Sony CDX-C90 & XDP-4000X DSP complete Mobile ES system | eBay


----------



## HOU1PTT (Feb 25, 2012)

Not much of a deal IMO..?? More like retail.. Be lucky to get $500 for all of it..


----------



## Alex84 (Sep 3, 2009)

HOU1PTT said:


> Not much of a deal IMO..?? More like retail.. Be lucky to get $500 for all of it..


Man that`s not mine. It`s not so easy to see that combo on ebay. Being honest, I`ve never seen any for U$500.


----------



## WRX2010 (Jun 11, 2011)

Alex84 said:


> Man that`s not mine. It`s not so easy to see that combo on ebay. Being honest, I`ve never seen any for U$500.
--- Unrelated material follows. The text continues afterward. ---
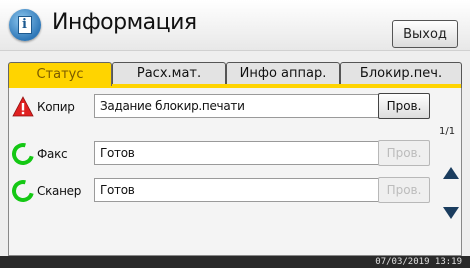  I want to click on page-indicator: 1/1, so click(448, 132).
agreed. the seller is including a laptop with the tuning software on it. Never seen that before. Not an expensive laptop, but jeez.


----------



## legend94 (Mar 15, 2006)

if that cd player had been visible at all during the day i would still have one....it was just too much to take....nearly wrecking daily trying to change the song.


----------



## rockytophigh (Apr 16, 2008)

$500??? Freaking clueless.....That's a legendary setup & worth what the buyer paid IMO.


----------



## ollschool (Nov 21, 2008)

I think it is also, i really think sony C-90s whole problem with people is the Dim Light. I have 3 of them and i use one for my bench setup. IMO it is in the top 5 decks !!


----------



## WRX2010 (Jun 11, 2011)

sold for $799. imho that is a deal for the C90 alone. the 4000x is not a cheap processor at all.


----------



## Velozity (Jul 6, 2007)

Wow, dude got lucky. This is a relist and he actually raised his starting bid $100. I was watching it when it ended a few days ago with no bids at $699.


----------